PROBLEM REQUIREMENTS:
Locate every line in the data below that contains the string "Click", and copy each of those lines in full.

DATASET RECORDS:
▼

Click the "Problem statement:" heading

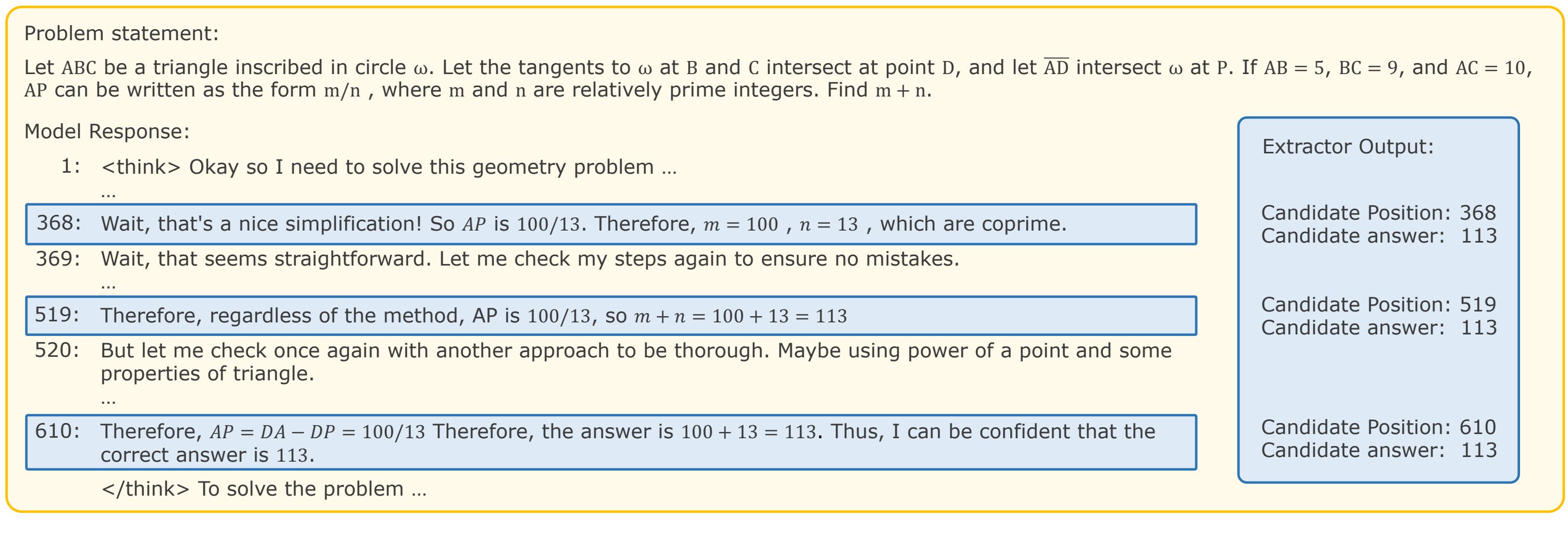121,33
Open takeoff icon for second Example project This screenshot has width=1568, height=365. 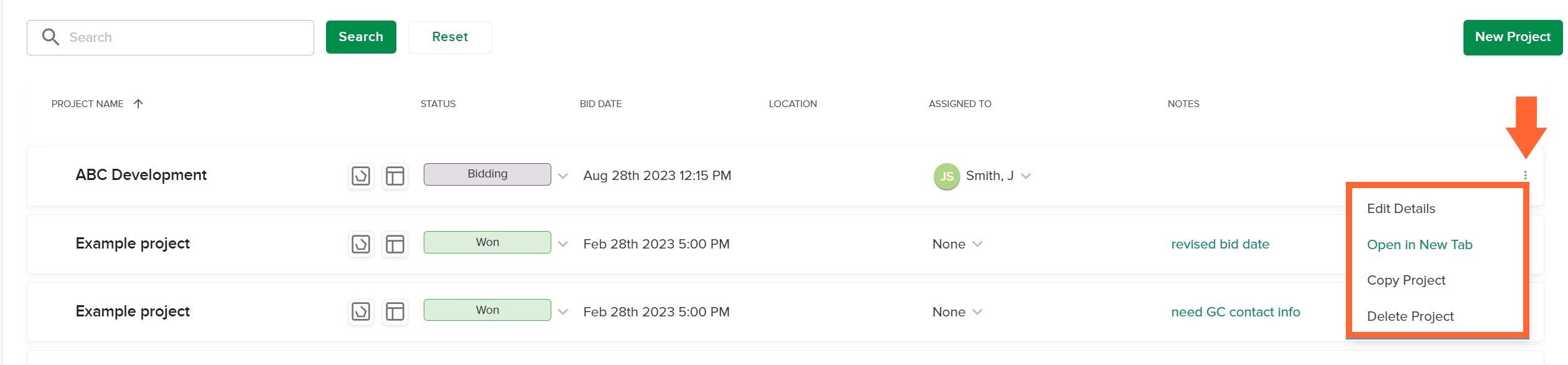[361, 311]
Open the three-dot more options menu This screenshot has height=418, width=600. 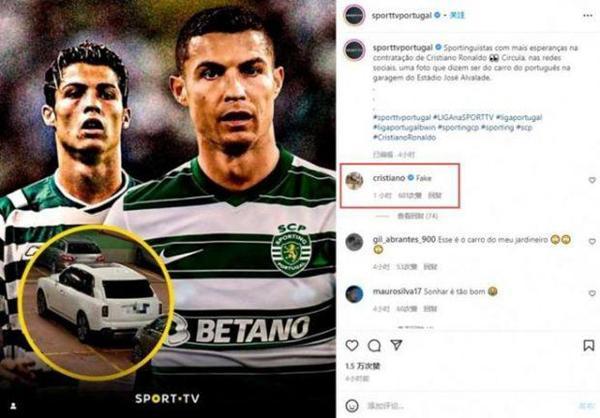(588, 16)
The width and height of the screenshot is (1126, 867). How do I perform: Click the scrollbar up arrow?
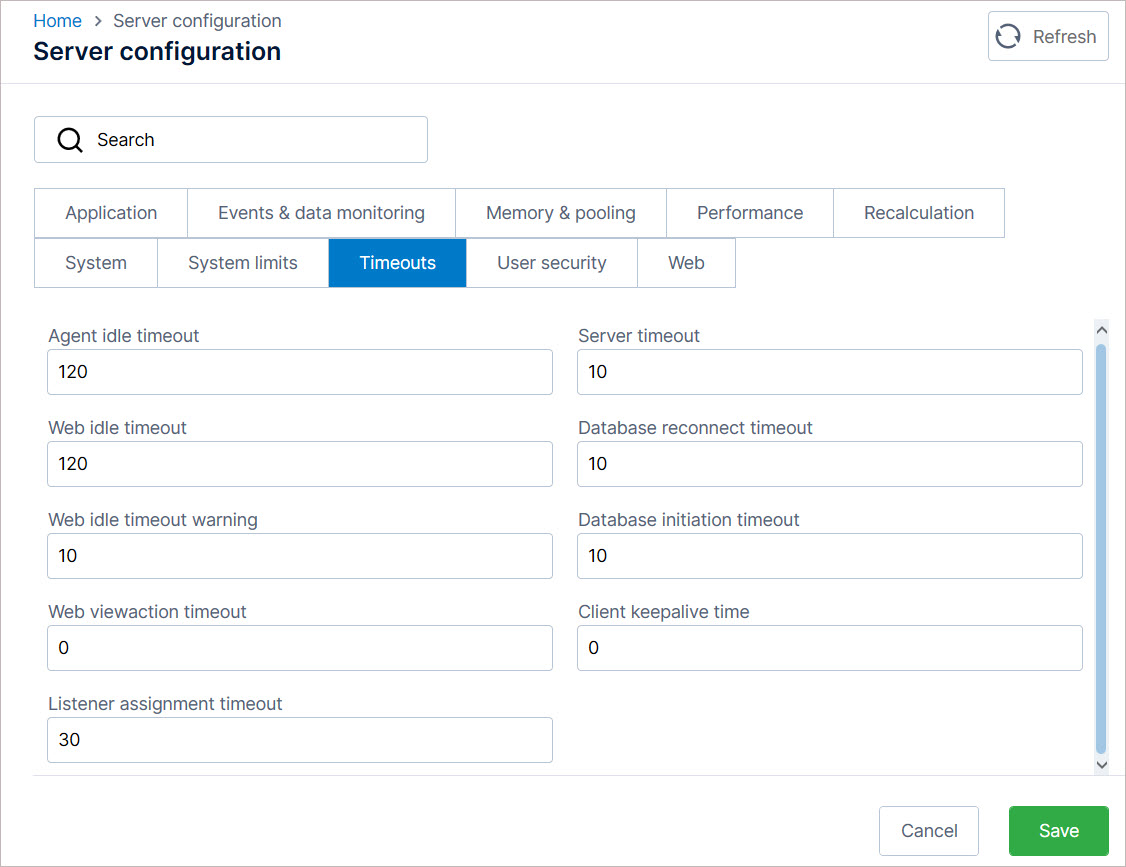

▲

ANSWER TO THE PROBLEM:
Click the "Problem statement:" heading
The width and height of the screenshot is (1126, 867). How do I perform: Click the scrollbar up arrow?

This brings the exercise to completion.